Step Three: Refinement in MeshMixer
7. Import stl file
- Launch MeshMixer and click import
- Select the .stl file you created in Seg3D and import it into the workspace
- Take a moment to get familiar with the viewing pane and the MeshMixer environment
- It may be that you are happy with the current model. However, if you want to make it easier to print it can be tidied up with MeshMixer Utilities
- The simplest tool is the plane cut, which we will use to remove extraneous ribs. Select “Edit” from the ultility pane, and then “Plane Cut”
- Manipulate the plane so that it remove the majority of the incomplete ribs (those other than the bottom four). Do not worry if some fragments of the ribs are left.
- Following the plane cut, the select tool can be used to highlight fragments and discard them. First, highlight any remaining fragments with the select tool
- Once a necessary area is highlighted, click “Edit” in the Selection utility pane, and then “Discard”
- Continue to use this utility to tidy up the mesh until you are left with a single piece
- The next step is to make the cropped mesh into a solid part. Select “Edit” in the utility pane, and then “Make Solid”
- Key options in the utility pane are “Mesh Density” Which affects how many elements the mesh is made of and “Solid Accuracy” which defines how closely the solid part adheres to the original
- Tweak the values and press “Update” to see the effect. Set the values close to 1mm before pressing accept
- The final step is smoothing the mesh in order to remove the voxel edges that arise from staircasing
- Highlight the entire mesh using the select utility
- In the Utility pane select “Deform” and then “Smooth”

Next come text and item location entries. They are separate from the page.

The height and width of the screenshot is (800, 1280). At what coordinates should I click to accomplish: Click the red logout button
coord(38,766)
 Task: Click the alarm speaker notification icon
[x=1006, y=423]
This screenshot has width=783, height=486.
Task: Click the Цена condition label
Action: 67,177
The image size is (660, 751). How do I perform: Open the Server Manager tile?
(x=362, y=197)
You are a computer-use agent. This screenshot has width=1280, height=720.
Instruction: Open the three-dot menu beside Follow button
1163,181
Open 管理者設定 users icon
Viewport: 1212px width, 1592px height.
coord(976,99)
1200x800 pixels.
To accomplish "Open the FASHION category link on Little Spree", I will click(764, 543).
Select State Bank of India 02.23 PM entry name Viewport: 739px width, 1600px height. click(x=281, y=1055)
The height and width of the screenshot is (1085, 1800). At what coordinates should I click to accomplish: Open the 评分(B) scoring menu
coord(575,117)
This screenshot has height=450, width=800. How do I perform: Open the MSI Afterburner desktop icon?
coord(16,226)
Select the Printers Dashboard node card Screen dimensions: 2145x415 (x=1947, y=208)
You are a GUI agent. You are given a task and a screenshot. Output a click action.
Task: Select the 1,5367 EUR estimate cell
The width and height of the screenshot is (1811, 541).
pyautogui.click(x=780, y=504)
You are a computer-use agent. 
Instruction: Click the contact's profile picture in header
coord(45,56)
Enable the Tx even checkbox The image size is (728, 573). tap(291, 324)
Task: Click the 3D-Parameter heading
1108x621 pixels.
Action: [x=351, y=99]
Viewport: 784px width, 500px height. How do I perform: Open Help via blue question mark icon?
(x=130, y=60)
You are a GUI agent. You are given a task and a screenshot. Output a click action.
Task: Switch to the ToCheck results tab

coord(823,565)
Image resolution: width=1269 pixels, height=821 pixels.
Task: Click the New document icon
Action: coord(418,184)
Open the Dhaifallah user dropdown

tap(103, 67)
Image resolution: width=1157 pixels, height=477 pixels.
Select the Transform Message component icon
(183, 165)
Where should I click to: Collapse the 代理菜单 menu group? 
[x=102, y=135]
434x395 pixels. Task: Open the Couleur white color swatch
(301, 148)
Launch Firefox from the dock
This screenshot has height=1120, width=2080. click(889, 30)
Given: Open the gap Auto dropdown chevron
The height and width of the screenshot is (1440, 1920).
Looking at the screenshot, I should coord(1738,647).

- The different options define the extent of the smoothing. Tweak them in order to see the effect. If you find it difficult to obtain an acceptable result set Smoothing: 1, Scale: 3, Contraint: 3
- Once you are happy with the mesh refinement it is time to export the final product
- Select “File” from the toolbar, and then “Export”
- Save as .stl. Now you have a complete, high quality rib model ready to be imported into 3D printing software!